Exercise instructions: From the entries below, pull out each line where "agent" appears.

=-=-=

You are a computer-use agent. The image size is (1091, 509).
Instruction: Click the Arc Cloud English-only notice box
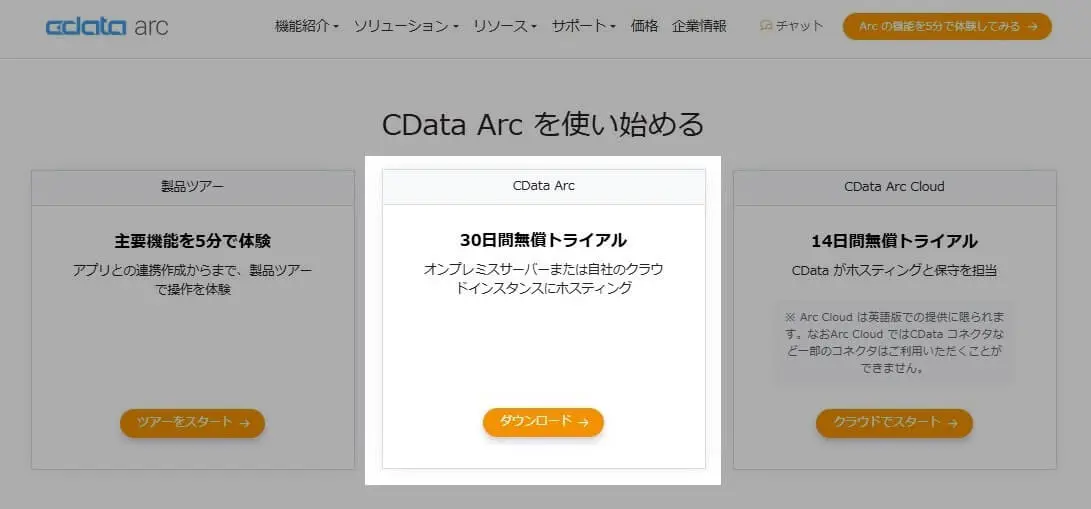coord(894,342)
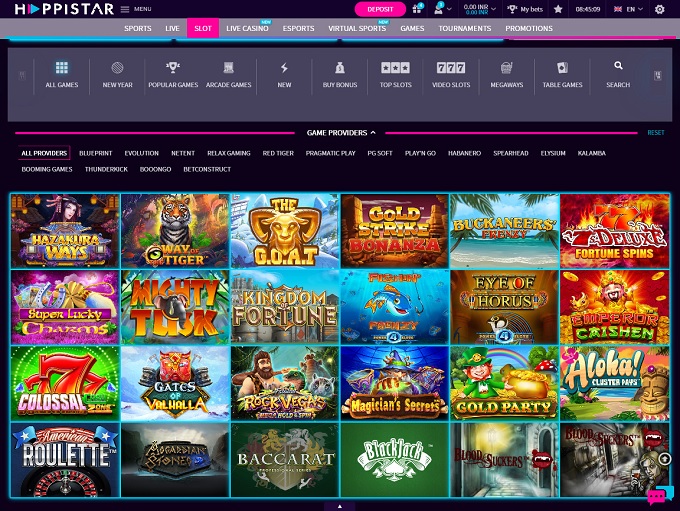Open the Buy Bonus games category
The width and height of the screenshot is (680, 511).
coord(340,75)
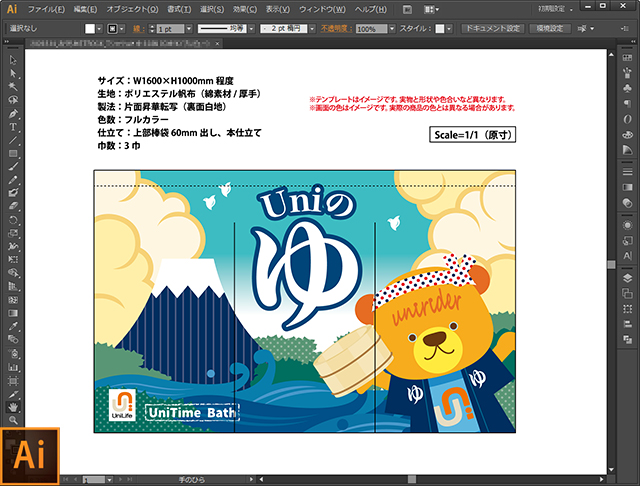The height and width of the screenshot is (486, 640).
Task: Click the 環境設定 button
Action: [x=549, y=29]
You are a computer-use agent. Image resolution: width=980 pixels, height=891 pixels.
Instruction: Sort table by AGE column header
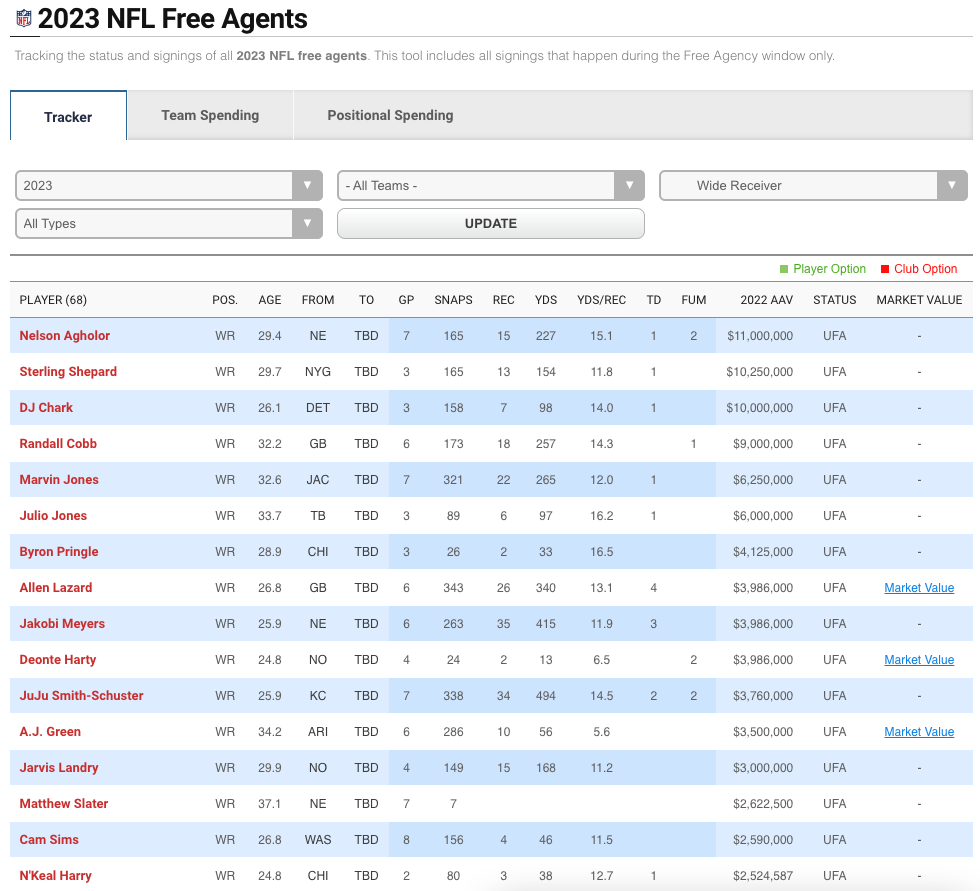pos(270,300)
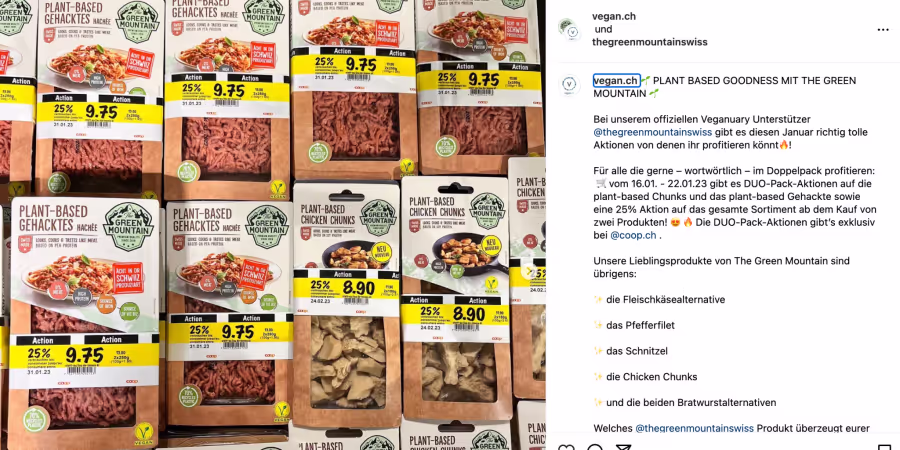Screen dimensions: 900x450
Task: Click the product shelf photo
Action: pyautogui.click(x=273, y=225)
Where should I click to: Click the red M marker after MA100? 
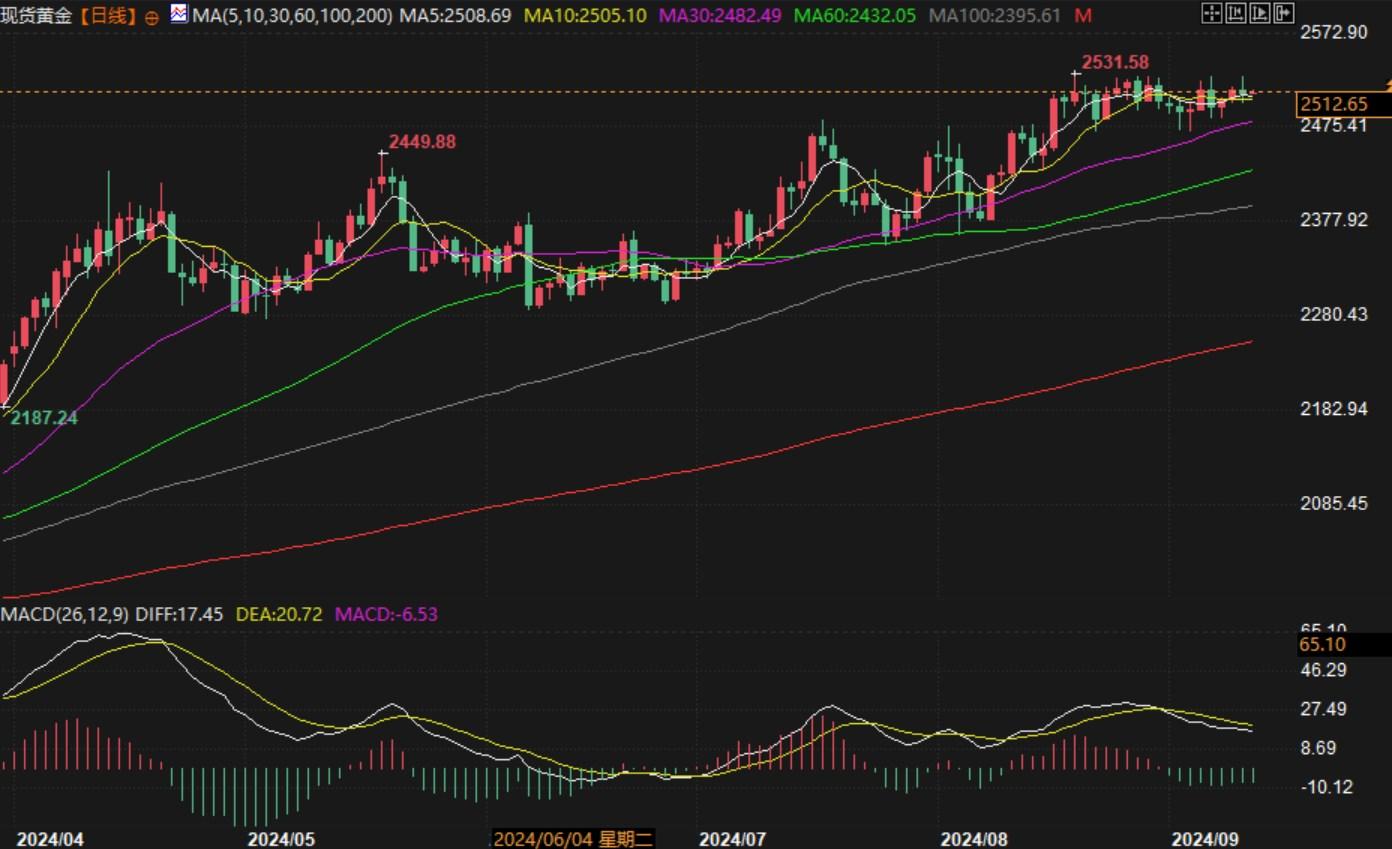[1083, 16]
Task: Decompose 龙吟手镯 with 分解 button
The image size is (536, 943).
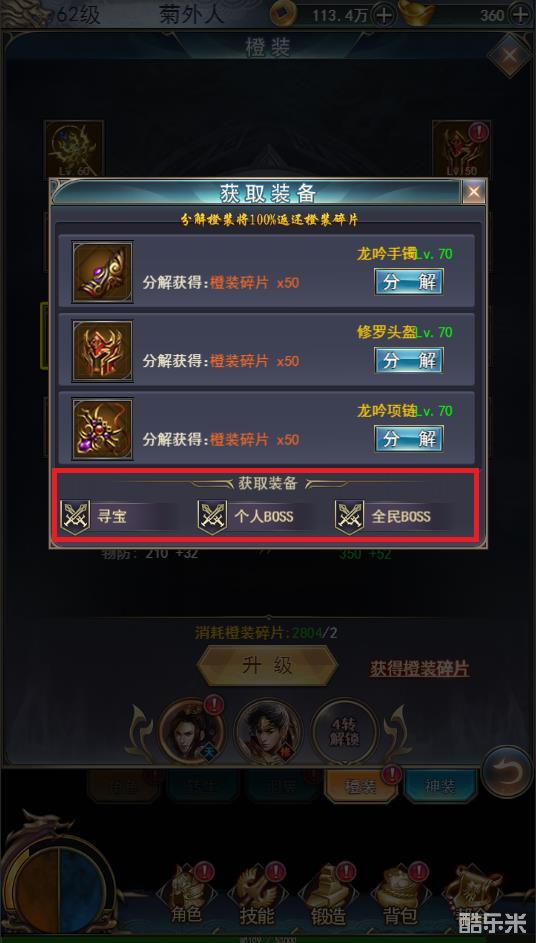Action: tap(409, 281)
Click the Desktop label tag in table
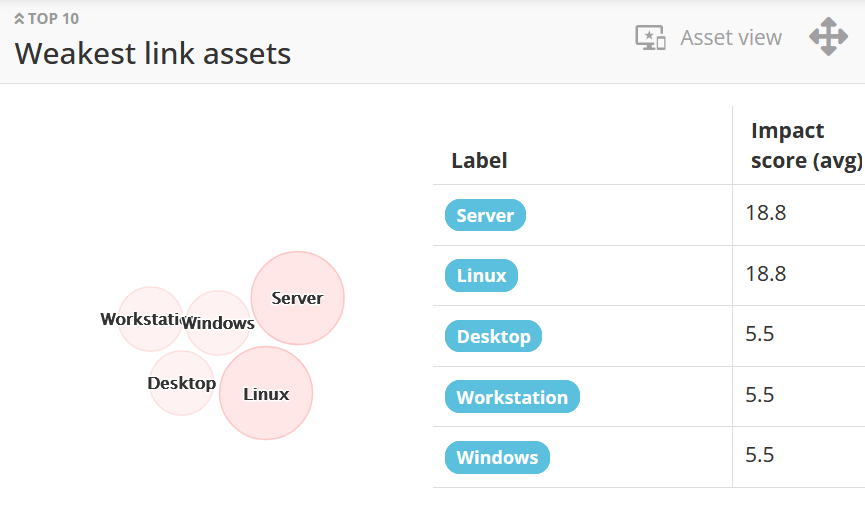 [x=493, y=336]
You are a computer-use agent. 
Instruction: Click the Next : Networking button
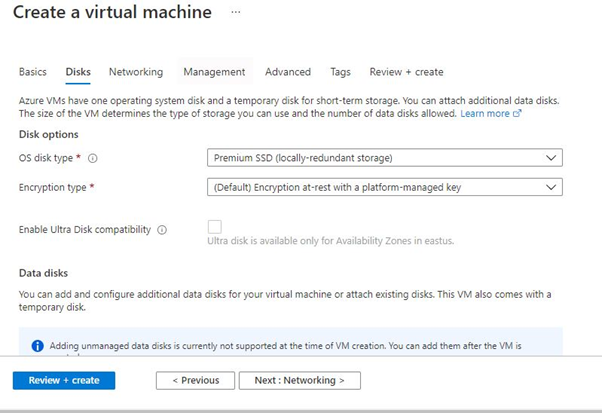tap(300, 381)
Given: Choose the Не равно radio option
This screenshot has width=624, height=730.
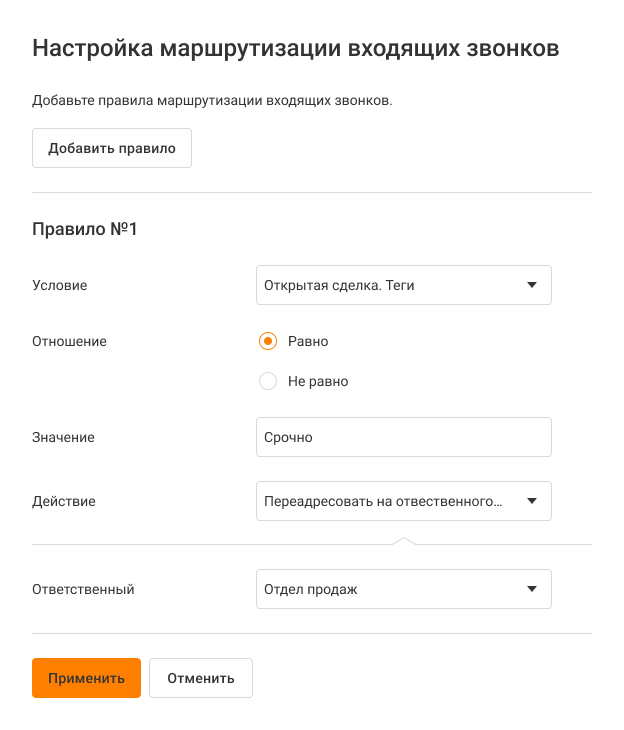Looking at the screenshot, I should (267, 381).
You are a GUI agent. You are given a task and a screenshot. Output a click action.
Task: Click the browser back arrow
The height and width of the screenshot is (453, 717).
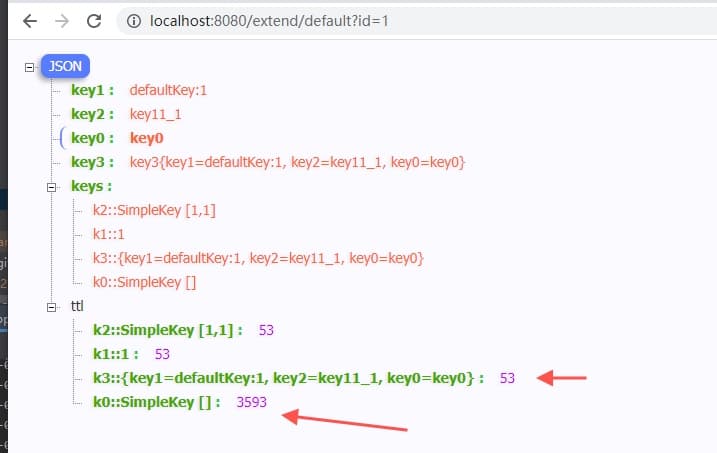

=-=-=

Solution:
You are a computer-use agent. The image size is (1091, 509).
You are a computer-use agent. Image resolution: width=980 pixels, height=891 pixels.
You are a computer-use agent. 
You are a GUI agent. You are given a task and a screenshot. Output a click action.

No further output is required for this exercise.